Orchestrating The Orchestrator: Kubernetes Management In Multi-Clustered Environments

Using Terraform, ArgoCD, and Gitops to automate clusters and deployments.

Sami Alakus
11 min readAug 20, 2023
Simplifying complicated environments through automation.

I know people will agree when I say managing a Kubernetes cluster can be difficult. What happens when environments start to expand and require multiple Kubernetes clusters? Simply put, things don’t get any easier.

In this article, I’ll walk you through the Gitops approach I took to help organise my multi-clustered environment and how to streamline deployment processes along the way.

Together we’ll run through some ideas and build out an orchestration platform. We’ll automate the provisioning of cluster infrastructure with Terraform and use ArgoCD to handle application deployments.

Once we’re finished we’ll use a single commit to spin up a new cluster and have our applications deployed there automatically, ready to go.

To keep this article from becoming longer than it needs to be, I won’t be sharing all of the code here. Instead, I’ve created a GitLab group with all repositories relevant to this article. I’m also making use of GitLab CI/CD to automate the majority of actions in this project. For more detail, dig into the repositories.

https://gitlab.com/multi-cluster-orchestration

So, How Do We Orchestrate Kubernetes Clusters?

I’ve created this diagram to better demonstrate how the platform works and what we’ll be looking to build. I’ll break it down as we go.

Our Kubernetes orchestration platform divided into four sections. “Git”, “Kubernetes”, “Infrastructure”, and “Applications”.

Firstly, I want to frame how we need to start thinking about clusters to make this work. Rather than having long living instances that require constant maintenance and upgrades we want to think about immutable pieces of infrastructure that can be spun up and destroyed with ease.

To enable this thinking we’ll implement ArgoCD and automate the deployment of our applications. This means that once a new cluster has been created our applications are deployed to it automatically, leaving the process as hands-off as it can get.

To achieve this we have a solution that is comprised of these key components:

Management Cluster

  • Establishing a central management cluster configured with ArgoCD creates a single point of management instead of across multiple clusters.
  • Worker clusters register with the management cluster, enabling centralised deployments while freeing worker clusters resources to focus on application workloads

Cluster Labelling

  • Worker clusters are labeled in ArgoCD upon registration, providing flexibility in cluster bootstrapping and application deployments
  • Labels have a one-to-one relationship with a Git repository that contains the application manifests in Helm charts
  • Each cluster can use as many labels as required, adding additional flexibility
  • Some examples of ways labels could be used are as follows:

Gitops With ArgoCD

  • Git repositories linked to clusters through labels trigger automated application deployments through ArgoCD.
  • Unique values for each cluster are defined in the directory structure of the repositories which provides support for various environments

Building The Platform

The implementation is divided into two parts.
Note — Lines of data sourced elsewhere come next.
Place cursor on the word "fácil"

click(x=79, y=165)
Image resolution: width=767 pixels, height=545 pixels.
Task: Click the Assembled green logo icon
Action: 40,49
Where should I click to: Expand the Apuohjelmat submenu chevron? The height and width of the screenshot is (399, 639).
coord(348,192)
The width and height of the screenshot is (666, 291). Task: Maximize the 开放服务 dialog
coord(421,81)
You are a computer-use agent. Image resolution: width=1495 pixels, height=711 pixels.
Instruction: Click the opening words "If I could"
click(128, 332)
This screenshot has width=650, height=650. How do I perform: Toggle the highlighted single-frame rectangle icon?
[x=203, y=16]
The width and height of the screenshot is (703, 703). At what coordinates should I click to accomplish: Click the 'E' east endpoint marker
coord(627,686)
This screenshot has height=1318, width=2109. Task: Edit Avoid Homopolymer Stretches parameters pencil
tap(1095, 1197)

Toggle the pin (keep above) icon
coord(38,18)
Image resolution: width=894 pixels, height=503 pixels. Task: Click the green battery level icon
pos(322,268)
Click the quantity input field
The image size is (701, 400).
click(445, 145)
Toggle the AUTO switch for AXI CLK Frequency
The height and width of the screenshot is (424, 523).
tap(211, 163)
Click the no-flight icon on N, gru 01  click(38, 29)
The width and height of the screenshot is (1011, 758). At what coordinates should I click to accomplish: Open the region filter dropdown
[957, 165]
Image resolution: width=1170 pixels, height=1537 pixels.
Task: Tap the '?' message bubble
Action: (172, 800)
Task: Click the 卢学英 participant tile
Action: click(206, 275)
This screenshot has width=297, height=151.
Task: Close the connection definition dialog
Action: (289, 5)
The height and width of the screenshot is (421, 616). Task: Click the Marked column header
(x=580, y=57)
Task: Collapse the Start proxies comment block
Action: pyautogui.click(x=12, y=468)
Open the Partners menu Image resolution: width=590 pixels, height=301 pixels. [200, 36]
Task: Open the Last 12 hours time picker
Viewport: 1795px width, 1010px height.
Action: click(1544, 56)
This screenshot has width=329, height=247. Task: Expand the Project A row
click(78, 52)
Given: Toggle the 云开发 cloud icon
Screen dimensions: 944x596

Firstly, we’ll create our application manifest repositories that will be our one-to-one link to the cluster labels. Then we can begin provisioning our clusters using Terraform.

Application Manifest Repositories

The application manifest repositories contain Helm charts that are used to deploy each one of our applications. Each repository uses an app-of-apps pattern that allows our applications to be deployed to a number of different cluster environments.

The bottom section of the diagram shows us the relationship between the manifest repos and deployments to the clusters. We can see our purple global applications are being deployed to all of our clusters, while the green production applications are only deployed to clusters with the production label.

Applications from our application manifest repositories deployed to clusters with the relevant labels.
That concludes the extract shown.